Description of the task:
Look through the data that follows and copy each line with the string "computer".

Extracted entries:
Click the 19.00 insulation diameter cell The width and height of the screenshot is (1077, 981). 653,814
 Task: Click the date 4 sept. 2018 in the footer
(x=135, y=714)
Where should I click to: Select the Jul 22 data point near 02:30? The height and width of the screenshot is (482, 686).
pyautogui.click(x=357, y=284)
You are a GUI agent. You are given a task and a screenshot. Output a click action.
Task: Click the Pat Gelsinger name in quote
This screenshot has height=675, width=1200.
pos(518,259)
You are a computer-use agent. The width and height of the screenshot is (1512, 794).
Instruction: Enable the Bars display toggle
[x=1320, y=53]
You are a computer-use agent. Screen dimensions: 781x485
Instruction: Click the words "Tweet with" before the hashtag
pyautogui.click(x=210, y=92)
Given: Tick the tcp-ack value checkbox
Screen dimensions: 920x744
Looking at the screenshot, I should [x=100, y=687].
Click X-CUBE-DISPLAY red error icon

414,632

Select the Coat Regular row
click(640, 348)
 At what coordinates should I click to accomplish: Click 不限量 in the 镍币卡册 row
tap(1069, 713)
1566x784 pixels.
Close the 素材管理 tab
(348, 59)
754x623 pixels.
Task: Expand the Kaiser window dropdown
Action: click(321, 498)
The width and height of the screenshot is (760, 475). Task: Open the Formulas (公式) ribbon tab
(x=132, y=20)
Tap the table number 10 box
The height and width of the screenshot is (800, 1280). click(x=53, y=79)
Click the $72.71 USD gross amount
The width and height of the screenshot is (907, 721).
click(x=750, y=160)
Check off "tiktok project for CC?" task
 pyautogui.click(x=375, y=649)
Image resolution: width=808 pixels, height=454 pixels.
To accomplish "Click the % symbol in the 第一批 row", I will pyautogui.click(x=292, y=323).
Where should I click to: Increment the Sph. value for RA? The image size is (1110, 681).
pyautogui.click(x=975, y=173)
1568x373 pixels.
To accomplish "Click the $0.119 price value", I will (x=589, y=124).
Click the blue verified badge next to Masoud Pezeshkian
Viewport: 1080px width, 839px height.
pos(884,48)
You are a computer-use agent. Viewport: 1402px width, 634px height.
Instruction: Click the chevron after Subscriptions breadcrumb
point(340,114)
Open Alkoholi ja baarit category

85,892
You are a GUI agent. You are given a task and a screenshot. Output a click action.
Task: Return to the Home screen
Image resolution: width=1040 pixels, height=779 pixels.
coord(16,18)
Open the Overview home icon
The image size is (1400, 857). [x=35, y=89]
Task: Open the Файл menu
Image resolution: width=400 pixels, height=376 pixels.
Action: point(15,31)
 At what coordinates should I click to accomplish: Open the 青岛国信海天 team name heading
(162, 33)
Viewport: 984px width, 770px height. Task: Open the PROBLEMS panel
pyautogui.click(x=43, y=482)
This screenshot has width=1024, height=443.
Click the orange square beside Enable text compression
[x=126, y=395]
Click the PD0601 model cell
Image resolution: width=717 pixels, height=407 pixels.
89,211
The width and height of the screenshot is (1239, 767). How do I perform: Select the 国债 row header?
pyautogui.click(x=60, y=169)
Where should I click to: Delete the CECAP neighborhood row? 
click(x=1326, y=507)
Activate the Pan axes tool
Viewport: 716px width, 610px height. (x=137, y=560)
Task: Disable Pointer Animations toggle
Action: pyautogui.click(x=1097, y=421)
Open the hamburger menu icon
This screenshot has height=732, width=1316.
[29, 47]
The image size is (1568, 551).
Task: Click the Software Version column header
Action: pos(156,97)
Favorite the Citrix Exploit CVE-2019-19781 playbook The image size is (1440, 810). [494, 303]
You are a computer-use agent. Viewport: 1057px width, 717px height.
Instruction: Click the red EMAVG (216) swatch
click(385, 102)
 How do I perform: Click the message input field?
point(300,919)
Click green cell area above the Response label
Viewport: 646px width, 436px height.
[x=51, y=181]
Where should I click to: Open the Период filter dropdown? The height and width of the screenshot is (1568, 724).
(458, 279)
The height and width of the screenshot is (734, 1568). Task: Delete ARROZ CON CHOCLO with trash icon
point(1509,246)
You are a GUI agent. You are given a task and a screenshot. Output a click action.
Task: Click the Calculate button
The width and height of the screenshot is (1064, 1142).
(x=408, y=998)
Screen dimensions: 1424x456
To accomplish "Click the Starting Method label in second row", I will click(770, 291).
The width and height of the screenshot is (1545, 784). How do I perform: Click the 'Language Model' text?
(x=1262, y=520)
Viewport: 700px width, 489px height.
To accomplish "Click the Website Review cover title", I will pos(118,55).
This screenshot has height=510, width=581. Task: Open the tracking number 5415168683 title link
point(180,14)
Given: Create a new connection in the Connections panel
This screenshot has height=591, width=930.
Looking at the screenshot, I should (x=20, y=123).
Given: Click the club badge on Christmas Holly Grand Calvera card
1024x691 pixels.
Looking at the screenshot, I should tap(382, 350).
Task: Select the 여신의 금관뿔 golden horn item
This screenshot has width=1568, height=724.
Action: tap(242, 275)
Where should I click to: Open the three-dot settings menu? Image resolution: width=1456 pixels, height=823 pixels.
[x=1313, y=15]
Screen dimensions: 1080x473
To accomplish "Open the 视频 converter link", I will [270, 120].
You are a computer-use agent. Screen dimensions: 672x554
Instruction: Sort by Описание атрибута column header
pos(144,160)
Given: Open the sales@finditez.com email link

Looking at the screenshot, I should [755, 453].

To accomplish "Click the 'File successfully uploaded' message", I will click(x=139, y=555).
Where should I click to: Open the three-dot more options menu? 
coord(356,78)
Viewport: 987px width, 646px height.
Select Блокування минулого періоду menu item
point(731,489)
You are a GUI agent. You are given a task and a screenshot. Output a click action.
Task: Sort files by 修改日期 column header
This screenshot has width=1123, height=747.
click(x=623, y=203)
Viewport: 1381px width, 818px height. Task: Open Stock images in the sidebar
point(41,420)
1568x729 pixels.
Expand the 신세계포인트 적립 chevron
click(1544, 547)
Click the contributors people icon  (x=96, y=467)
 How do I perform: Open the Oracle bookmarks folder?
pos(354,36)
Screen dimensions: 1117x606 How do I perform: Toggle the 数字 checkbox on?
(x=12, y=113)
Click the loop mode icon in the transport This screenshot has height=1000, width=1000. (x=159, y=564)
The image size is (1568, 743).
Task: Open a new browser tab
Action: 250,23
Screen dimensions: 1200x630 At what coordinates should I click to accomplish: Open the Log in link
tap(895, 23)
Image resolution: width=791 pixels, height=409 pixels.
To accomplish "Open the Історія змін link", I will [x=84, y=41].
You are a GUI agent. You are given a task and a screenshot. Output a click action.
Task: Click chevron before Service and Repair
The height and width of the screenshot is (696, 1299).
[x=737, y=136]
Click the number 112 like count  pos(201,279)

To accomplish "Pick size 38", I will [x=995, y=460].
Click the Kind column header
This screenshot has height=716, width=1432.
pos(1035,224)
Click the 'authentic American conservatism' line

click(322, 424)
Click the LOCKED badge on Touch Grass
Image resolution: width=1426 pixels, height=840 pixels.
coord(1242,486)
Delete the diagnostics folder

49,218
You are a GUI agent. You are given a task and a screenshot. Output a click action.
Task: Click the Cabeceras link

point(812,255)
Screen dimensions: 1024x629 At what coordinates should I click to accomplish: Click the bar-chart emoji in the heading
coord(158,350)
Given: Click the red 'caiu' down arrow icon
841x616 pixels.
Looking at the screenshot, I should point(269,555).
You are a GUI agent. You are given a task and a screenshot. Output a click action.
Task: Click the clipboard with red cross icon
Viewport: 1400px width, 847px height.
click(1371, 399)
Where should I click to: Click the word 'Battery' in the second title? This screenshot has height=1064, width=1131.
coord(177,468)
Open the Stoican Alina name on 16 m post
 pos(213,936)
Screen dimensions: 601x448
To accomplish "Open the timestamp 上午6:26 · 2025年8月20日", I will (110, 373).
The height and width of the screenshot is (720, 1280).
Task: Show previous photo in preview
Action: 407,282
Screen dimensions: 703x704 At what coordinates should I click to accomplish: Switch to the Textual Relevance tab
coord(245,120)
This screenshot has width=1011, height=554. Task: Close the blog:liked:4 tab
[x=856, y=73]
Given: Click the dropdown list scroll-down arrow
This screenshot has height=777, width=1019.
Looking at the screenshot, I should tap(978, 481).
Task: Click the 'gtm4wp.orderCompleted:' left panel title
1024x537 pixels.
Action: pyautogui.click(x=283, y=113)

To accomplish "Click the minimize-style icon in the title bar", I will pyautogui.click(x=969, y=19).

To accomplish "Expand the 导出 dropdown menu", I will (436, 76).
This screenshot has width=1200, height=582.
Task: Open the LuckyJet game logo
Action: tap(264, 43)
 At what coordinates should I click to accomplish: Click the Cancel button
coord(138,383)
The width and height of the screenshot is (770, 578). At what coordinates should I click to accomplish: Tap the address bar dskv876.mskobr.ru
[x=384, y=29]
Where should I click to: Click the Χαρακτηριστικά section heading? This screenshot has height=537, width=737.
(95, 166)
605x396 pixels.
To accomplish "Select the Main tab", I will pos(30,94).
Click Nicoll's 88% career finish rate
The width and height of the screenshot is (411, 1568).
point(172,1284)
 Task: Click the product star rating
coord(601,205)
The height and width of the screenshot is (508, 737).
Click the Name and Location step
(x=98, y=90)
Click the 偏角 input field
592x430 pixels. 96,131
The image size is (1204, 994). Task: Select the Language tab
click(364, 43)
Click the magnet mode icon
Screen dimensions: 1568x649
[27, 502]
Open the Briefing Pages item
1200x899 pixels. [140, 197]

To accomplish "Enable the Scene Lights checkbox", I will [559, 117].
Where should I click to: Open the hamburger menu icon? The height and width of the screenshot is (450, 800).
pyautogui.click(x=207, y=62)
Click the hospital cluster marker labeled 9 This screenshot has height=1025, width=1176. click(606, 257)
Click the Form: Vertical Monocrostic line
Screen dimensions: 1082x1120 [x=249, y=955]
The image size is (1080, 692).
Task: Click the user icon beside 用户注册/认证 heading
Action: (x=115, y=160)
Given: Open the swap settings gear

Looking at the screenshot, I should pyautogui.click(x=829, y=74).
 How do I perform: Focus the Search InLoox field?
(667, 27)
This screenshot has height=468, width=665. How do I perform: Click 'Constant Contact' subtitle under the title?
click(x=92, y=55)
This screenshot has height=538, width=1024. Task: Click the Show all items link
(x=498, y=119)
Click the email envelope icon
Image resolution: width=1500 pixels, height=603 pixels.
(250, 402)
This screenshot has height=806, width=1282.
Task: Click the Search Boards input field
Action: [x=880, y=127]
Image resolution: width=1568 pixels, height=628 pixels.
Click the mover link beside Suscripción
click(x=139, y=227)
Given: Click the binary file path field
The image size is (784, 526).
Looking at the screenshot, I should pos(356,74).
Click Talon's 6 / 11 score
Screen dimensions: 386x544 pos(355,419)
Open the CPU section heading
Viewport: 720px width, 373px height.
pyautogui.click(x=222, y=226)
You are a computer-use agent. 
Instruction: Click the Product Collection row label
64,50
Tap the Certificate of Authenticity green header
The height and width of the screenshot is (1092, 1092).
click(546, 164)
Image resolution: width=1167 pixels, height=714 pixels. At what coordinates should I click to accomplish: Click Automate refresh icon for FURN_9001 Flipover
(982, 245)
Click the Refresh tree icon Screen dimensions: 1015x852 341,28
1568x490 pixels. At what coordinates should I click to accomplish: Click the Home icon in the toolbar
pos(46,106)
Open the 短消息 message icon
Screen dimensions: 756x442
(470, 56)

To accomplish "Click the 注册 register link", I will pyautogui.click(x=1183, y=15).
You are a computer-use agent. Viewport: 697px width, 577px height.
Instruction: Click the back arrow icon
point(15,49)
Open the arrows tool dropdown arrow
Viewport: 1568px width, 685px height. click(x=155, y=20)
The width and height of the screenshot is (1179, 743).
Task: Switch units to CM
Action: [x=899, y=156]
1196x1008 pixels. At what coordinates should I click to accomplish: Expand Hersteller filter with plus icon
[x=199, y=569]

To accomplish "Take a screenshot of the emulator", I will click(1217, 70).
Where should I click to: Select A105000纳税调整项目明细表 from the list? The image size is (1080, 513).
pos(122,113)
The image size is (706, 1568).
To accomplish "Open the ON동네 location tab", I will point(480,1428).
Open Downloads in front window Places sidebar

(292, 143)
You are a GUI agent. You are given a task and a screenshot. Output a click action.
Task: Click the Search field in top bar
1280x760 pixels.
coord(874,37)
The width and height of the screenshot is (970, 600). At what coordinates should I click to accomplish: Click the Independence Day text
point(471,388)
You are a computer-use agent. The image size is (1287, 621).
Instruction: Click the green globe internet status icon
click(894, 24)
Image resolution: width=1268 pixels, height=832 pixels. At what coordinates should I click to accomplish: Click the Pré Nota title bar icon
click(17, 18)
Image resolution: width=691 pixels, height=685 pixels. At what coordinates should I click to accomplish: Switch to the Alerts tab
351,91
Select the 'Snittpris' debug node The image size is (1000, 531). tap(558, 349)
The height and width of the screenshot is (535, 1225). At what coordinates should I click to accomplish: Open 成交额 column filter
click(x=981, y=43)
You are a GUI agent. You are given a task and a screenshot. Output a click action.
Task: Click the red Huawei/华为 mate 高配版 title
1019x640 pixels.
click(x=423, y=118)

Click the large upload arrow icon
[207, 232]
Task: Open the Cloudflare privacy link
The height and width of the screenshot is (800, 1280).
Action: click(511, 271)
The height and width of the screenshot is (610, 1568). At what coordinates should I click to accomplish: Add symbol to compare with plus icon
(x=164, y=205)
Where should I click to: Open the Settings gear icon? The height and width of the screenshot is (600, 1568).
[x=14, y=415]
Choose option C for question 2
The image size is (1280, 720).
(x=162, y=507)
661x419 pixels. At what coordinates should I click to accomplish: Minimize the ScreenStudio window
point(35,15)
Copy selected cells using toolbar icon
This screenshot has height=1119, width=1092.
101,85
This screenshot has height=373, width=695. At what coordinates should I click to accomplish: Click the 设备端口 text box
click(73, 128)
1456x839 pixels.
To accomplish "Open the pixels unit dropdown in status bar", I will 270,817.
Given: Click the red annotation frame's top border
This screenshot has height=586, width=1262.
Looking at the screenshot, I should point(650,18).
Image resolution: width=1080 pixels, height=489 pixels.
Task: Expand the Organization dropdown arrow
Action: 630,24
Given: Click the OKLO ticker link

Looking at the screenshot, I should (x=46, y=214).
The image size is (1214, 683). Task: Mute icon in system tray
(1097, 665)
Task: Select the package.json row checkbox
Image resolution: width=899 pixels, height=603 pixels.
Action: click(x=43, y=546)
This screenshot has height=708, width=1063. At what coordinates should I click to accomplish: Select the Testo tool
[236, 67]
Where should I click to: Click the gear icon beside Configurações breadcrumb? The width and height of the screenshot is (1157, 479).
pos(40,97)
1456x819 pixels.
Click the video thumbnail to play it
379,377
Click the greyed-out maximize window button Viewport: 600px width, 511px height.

Answer to this exercise:
You are a computer-use agent. The width and height of the screenshot is (1512, 794).
You are a computer-use agent. Screen dimensions: 781x485
You are a computer-use agent. Viewport: 1402px width, 634px height.
You are a computer-use agent. Viewport: 1057px width, 717px height.
You are a computer-use agent. Screen dimensions: 672x554
You are a computer-use agent. 
You are a computer-use agent. Viewport: 697px width, 577px height.
You are a computer-use agent. The image size is (1287, 621).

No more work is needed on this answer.